[Lines on target coordinates]
/---

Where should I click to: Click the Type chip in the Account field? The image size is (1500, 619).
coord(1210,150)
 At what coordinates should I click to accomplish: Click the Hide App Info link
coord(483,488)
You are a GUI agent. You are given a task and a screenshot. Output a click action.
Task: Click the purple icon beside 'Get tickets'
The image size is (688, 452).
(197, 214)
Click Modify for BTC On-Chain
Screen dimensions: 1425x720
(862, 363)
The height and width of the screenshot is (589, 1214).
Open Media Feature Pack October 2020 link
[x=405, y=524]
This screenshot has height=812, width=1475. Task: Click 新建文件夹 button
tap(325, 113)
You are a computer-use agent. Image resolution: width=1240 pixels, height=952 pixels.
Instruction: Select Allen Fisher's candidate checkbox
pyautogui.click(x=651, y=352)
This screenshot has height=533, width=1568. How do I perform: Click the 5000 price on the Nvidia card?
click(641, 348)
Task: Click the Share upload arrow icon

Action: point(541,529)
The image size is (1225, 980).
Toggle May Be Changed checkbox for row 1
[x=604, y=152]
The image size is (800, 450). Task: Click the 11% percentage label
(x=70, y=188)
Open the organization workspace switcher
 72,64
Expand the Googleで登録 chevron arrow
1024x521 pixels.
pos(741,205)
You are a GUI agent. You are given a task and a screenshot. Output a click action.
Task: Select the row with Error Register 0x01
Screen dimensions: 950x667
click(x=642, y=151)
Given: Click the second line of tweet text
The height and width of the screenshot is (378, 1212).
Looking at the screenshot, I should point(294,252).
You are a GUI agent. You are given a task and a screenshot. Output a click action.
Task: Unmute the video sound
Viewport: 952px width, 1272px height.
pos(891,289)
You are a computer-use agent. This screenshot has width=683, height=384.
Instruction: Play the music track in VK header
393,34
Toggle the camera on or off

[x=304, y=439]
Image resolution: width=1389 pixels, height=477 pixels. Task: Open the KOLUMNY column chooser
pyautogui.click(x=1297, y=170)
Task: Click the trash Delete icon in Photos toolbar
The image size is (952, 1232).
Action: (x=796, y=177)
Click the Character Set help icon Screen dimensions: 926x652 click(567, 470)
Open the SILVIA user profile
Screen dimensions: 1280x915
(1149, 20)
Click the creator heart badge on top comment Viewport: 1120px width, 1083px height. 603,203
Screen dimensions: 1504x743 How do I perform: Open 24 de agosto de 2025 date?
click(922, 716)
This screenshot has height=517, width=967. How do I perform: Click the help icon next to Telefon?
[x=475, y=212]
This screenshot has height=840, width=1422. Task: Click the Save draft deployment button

\---

--- Task ---
Edit the lines above so that every "The image size is" becomes "The screenshot size is", and leave everything else untouched.

--- The reply ---
Where should I click to: Click the Type chip in the Account field? The screenshot size is (1500, 619).
coord(1210,150)
 At what coordinates should I click to accomplish: Click the Hide App Info link
coord(483,488)
You are a GUI agent. You are given a task and a screenshot. Output a click action.
Task: Click the purple icon beside 'Get tickets'
The screenshot size is (688, 452).
(197, 214)
Click Modify for BTC On-Chain
Screen dimensions: 1425x720
(862, 363)
The height and width of the screenshot is (589, 1214).
Open Media Feature Pack October 2020 link
[x=405, y=524]
This screenshot has height=812, width=1475. Task: Click 新建文件夹 button
tap(325, 113)
You are a computer-use agent. Image resolution: width=1240 pixels, height=952 pixels.
Instruction: Select Allen Fisher's candidate checkbox
pyautogui.click(x=651, y=352)
This screenshot has height=533, width=1568. How do I perform: Click the 5000 price on the Nvidia card?
click(641, 348)
Task: Click the Share upload arrow icon

Action: point(541,529)
The screenshot size is (1225, 980).
Toggle May Be Changed checkbox for row 1
[x=604, y=152]
The screenshot size is (800, 450). Task: Click the 11% percentage label
(x=70, y=188)
Open the organization workspace switcher
 72,64
Expand the Googleで登録 chevron arrow
1024x521 pixels.
pos(741,205)
You are a GUI agent. You are given a task and a screenshot. Output a click action.
Task: Select the row with Error Register 0x01
Screen dimensions: 950x667
click(x=642, y=151)
Given: Click the second line of tweet text
The height and width of the screenshot is (378, 1212).
Looking at the screenshot, I should point(294,252).
You are a GUI agent. You are given a task and a screenshot. Output a click action.
Task: Unmute the video sound
Viewport: 952px width, 1272px height.
pos(891,289)
You are a computer-use agent. This screenshot has width=683, height=384.
Instruction: Play the music track in VK header
393,34
Toggle the camera on or off

[x=304, y=439]
Image resolution: width=1389 pixels, height=477 pixels. Task: Open the KOLUMNY column chooser
pyautogui.click(x=1297, y=170)
Task: Click the trash Delete icon in Photos toolbar
The screenshot size is (952, 1232).
Action: (x=796, y=177)
Click the Character Set help icon Screen dimensions: 926x652 click(567, 470)
Open the SILVIA user profile
Screen dimensions: 1280x915
(1149, 20)
Click the creator heart badge on top comment Viewport: 1120px width, 1083px height. 603,203
Screen dimensions: 1504x743 How do I perform: Open 24 de agosto de 2025 date?
click(922, 716)
This screenshot has height=517, width=967. How do I perform: Click the help icon next to Telefon?
[x=475, y=212]
This screenshot has height=840, width=1422. Task: Click the Save draft deployment button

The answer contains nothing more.